Text ▸

The partnership combines Dayshape’s resource planning platform with Laurel’s work intelligence software to give firms a clearer view of how work is scheduled, carried out and billed. The aim is to reduce reliance on incomplete timesheet data and disconnected planning systems.

Profit pressure

Professional services firms are under growing pressure to improve profitability as leaders try to protect margins and raise productivity. Research cited by Dayshape found that 42% of firms missed revenue targets over the past year, while 38% lacked clear visibility into team capacity and availability, and 37% lacked real-time insight into profitability by team or project.

The joint offering is designed to help firms identify operational blind spots, improve utilisation, strengthen forecasting and recover billable time that might otherwise go unrecorded. Laurel’s software captures work activity across meetings, emails, documents and digital workflows, while Dayshape uses scheduling and project financial data to support staffing and planning decisions.

Time capture

The issue is significant for firms that still rely on manual time entry to measure work and support billing. In sectors such as accounting, consulting and legal services, gaps in time recording can affect revenue recognition, project profitability and the ability to assess whether teams are being deployed effectively.

Dayshape said customers using its platform typically see a 5% increase in utilisation. Laurel said its users capture an average of 28 additional minutes a day. Both companies said their customers report profit increases of 11%.

The partnership also gives each company access to a broader set of data. Scheduling information from Dayshape can provide context for Laurel’s system when matching recorded time to the right matters and engagements, while Laurel’s time records can improve the accuracy of Dayshape’s plan-versus-actual reporting.

Partner networks

Both companies sell to large professional services organisations. They are also part of the Microsoft and Workday partner networks, which could simplify deployment for joint customers.

Matt Cockett, Chief Executive Officer of Dayshape, said the partnership combines forward-looking planning with more accurate time capture.

Provided information ▸

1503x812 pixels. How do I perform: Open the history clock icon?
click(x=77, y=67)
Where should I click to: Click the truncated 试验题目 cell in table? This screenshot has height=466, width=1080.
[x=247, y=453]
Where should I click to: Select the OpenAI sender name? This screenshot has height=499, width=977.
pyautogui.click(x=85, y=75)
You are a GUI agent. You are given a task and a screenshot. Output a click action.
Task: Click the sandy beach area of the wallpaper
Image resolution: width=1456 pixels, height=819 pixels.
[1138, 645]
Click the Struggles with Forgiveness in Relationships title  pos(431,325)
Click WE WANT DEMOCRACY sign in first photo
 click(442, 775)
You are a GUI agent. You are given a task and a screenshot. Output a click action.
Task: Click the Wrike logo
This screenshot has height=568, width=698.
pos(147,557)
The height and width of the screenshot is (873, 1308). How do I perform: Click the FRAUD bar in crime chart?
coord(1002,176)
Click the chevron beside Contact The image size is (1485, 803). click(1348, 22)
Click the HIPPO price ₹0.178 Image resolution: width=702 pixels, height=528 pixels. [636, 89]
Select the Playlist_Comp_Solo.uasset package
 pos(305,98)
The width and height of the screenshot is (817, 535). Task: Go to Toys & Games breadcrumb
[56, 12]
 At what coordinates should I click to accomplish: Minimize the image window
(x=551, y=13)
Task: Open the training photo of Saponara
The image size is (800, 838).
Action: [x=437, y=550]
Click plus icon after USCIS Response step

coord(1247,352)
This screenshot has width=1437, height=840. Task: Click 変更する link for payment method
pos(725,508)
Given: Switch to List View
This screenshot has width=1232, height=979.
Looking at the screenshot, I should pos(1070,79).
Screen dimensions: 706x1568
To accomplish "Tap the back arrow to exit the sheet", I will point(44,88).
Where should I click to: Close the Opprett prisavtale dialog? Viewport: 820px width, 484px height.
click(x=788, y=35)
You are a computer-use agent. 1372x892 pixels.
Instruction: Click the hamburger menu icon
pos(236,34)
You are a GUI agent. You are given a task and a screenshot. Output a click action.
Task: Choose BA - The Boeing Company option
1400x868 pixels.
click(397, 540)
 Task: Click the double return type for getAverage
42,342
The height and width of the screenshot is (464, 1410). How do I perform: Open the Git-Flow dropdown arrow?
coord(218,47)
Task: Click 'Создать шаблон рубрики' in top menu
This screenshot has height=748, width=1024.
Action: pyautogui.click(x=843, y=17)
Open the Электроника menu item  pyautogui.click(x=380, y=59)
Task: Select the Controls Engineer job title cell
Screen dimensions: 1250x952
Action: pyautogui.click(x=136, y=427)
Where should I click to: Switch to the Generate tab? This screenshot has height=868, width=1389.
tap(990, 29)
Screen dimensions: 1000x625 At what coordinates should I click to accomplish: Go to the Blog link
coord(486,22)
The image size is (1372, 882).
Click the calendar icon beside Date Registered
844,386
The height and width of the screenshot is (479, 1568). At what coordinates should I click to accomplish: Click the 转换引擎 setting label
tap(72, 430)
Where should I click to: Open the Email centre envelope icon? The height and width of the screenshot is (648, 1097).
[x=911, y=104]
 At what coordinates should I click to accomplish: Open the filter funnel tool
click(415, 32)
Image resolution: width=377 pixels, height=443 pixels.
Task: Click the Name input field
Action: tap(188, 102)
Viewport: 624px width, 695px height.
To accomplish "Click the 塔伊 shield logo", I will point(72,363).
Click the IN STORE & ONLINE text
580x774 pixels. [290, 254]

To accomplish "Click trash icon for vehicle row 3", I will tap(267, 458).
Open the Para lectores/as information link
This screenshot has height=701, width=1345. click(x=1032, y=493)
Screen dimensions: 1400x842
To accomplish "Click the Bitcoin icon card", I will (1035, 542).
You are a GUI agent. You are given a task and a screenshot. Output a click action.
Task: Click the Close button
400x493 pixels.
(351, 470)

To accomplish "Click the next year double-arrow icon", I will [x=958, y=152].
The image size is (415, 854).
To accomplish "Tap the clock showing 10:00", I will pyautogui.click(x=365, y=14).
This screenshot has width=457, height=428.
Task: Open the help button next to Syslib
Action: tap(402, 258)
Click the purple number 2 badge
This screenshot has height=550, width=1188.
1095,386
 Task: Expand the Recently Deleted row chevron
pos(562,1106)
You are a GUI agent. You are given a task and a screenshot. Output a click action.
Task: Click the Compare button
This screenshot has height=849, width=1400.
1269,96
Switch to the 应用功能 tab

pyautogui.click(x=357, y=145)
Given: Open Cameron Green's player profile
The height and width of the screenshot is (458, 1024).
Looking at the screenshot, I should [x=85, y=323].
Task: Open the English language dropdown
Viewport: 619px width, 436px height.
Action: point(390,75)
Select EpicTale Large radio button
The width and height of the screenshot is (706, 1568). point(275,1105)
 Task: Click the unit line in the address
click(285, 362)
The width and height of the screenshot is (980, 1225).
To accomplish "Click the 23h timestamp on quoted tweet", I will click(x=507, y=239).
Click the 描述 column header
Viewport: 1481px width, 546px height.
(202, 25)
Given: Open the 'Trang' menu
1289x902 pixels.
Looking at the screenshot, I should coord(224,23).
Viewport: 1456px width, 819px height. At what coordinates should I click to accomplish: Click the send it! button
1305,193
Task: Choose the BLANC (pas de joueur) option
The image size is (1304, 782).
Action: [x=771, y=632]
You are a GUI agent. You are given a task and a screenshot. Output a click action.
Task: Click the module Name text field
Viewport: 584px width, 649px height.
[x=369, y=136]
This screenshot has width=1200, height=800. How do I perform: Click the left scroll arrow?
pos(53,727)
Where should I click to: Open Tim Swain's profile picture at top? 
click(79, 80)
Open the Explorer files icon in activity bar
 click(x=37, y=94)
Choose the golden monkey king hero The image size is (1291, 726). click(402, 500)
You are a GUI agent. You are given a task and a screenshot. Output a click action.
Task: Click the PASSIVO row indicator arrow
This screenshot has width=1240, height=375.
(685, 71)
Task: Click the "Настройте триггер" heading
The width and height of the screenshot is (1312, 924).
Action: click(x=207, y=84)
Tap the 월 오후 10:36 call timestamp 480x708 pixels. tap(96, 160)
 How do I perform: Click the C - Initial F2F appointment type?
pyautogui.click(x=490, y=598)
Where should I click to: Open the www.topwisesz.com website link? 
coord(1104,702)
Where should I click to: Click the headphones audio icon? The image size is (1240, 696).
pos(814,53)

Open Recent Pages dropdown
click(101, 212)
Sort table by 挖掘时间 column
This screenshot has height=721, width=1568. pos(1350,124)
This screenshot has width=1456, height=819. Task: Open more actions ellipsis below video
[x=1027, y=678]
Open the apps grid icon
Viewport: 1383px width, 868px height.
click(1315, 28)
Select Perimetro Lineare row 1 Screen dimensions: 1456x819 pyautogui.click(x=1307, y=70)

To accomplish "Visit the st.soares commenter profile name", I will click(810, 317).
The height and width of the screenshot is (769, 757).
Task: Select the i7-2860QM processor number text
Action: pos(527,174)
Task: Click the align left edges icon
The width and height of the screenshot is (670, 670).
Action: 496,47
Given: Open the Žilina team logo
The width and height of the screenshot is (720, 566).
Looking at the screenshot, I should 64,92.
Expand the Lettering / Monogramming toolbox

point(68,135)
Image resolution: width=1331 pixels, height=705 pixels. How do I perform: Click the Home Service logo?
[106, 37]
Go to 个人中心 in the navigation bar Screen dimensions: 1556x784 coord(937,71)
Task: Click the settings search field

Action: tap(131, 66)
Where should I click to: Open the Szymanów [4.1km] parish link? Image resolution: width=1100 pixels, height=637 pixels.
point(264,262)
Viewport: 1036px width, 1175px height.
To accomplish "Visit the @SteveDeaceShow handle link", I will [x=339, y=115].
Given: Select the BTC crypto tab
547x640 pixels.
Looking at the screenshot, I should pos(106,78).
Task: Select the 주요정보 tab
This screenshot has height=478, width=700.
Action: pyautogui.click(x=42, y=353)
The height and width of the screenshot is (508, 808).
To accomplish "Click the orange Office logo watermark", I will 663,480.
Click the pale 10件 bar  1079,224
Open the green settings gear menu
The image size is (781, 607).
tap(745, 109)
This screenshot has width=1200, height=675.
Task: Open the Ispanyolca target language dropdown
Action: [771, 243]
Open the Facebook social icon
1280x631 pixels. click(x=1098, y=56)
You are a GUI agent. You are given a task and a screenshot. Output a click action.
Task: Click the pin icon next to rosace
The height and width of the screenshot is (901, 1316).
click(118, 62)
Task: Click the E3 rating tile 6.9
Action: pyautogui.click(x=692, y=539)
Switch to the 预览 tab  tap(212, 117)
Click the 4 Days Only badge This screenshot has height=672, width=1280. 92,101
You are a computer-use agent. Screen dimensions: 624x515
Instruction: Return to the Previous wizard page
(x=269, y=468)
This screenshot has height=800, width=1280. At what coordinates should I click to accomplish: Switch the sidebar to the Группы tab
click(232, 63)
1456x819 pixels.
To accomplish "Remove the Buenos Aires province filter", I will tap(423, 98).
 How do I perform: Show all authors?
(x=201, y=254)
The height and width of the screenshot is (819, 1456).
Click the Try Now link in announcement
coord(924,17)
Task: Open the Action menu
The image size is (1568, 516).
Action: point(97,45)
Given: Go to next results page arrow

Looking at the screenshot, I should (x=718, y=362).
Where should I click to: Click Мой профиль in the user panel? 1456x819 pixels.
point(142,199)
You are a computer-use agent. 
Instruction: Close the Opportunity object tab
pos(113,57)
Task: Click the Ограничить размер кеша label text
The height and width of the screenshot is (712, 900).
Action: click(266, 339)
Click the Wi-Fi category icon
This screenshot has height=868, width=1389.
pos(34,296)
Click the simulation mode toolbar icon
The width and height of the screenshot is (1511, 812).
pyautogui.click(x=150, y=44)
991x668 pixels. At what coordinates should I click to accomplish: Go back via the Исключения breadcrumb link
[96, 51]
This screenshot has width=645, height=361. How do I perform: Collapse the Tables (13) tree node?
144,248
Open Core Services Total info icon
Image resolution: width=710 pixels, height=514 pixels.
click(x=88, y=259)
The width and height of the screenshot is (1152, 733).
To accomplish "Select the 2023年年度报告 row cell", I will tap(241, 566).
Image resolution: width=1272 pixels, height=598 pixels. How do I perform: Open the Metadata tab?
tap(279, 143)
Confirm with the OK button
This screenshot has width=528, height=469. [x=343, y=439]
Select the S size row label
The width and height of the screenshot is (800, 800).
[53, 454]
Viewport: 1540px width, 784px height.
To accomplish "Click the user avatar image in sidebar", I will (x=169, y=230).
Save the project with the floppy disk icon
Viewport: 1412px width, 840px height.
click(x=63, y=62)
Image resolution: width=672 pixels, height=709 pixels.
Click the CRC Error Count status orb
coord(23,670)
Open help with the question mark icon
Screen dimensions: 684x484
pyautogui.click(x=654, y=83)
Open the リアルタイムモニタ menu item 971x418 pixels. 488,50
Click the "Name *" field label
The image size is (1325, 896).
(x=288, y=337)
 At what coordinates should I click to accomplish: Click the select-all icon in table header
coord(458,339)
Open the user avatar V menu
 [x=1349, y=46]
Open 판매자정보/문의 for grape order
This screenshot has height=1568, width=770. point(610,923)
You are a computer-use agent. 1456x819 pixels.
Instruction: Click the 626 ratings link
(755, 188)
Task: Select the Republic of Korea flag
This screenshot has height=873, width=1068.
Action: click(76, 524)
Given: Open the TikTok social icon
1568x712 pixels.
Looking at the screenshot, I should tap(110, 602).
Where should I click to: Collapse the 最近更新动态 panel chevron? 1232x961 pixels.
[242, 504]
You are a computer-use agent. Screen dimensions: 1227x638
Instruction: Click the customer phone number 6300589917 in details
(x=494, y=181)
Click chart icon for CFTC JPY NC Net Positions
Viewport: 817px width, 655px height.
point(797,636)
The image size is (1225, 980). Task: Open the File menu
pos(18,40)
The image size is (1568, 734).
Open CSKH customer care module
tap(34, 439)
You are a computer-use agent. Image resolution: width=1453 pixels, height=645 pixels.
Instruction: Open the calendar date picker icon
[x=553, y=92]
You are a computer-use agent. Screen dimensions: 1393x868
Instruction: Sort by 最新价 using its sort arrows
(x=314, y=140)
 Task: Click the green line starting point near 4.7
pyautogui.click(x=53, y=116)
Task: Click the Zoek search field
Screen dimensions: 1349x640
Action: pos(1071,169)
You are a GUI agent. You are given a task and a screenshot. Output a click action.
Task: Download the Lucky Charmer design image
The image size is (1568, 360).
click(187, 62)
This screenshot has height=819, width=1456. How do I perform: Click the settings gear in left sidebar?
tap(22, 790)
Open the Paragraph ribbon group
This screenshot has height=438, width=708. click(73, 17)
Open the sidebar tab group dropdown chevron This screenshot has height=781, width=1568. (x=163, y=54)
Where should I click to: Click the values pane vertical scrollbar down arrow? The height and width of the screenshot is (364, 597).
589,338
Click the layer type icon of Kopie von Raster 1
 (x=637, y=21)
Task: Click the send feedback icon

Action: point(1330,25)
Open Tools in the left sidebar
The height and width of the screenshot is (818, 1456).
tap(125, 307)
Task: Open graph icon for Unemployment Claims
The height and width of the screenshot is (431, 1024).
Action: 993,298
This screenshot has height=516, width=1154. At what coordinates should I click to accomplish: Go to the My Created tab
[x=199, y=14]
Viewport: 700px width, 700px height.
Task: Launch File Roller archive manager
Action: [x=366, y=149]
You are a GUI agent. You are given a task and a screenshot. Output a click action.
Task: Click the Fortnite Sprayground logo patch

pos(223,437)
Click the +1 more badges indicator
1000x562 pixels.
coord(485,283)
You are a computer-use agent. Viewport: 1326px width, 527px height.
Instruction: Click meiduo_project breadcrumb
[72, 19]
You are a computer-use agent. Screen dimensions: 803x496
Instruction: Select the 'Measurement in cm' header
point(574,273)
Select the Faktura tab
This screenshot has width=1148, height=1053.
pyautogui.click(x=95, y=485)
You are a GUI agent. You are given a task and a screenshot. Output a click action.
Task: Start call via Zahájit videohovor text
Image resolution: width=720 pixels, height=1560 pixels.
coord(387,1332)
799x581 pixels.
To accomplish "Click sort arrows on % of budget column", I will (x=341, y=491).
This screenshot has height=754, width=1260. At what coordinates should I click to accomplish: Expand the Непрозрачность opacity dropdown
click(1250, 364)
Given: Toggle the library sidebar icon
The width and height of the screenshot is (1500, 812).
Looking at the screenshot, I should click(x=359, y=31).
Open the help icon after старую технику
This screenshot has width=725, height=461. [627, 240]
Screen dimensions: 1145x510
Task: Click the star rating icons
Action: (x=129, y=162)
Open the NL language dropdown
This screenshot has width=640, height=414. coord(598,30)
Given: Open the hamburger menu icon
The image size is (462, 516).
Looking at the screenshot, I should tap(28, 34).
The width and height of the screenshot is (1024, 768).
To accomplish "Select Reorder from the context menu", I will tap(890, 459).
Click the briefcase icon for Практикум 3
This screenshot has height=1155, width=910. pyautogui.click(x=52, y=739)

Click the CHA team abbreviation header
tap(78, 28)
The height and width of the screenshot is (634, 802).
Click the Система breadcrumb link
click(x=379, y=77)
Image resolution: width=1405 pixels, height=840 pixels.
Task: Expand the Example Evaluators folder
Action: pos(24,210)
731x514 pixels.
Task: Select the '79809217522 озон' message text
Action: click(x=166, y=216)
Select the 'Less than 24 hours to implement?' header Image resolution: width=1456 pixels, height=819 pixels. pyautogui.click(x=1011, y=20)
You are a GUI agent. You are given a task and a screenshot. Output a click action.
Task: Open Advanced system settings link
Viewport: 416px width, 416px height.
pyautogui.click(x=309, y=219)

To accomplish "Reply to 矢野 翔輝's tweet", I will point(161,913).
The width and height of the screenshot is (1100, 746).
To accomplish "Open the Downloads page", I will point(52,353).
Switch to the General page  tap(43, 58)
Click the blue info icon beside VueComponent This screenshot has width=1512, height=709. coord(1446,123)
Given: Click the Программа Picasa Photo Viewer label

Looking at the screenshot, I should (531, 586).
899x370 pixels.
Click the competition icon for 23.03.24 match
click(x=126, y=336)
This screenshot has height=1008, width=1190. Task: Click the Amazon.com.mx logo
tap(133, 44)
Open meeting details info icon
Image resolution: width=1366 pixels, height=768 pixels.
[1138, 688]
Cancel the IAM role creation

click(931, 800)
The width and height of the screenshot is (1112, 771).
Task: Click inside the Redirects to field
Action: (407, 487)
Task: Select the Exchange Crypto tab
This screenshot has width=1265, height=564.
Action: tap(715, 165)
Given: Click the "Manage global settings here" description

Exercise instructions ▸
1. Reproduce verbatim the passage of the Dayshape and Laurel partnership article from "The issue is" up to and including "being deployed effectively.".
2. Write the next part of the article on the Dayshape and Laurel partnership, picking up after its final sentence.

Response list ▸
1.
The issue is significant for firms that still rely on manual time entry to measure work and support billing. In sectors such as accounting, consulting and legal services, gaps in time recording can affect revenue recognition, project profitability and the ability to assess whether teams are being deployed effectively.

2.
“What Dayshape does so well is provide a forward-looking view of a business enabling companies to plan optimally and course correct as they go. Laurel ensures every minute of work is captured accurately, without adding any extra effort for teams. We know that time data in professional services has historically been difficult to manage. Laurel’s technology means that it doesn’t need to be, which is exactly why this partnership makes sense,” said Matt Cockett, Chief Executive Officer of Dayshape.

Ryan Alshak, Chief Executive Officer and Co-Founder of Laurel, said firms often underestimate the scale of missing or poor-quality operational data.

Planning layer

“Most firms know they have a data problem. They just don’t know how bad it is until they fix it. Laurel gives firms an accurate picture of how time is actually being spent and what it’s producing. Connecting it with Dayshape’s scheduling and revenue engine means customers finally have the planning layer and the execution layer talking to each other,” said Ryan Alshak, Chief Executive Officer and Co-Founder of Laurel.

The partnership is positioned as a response to a persistent industry problem: firms may plan work in one system, log time in another and review profitability only after a project has gone off course. By linking planning data with recorded work activity, firms should be able to compare expected and actual delivery more closely and identify where margin is being lost.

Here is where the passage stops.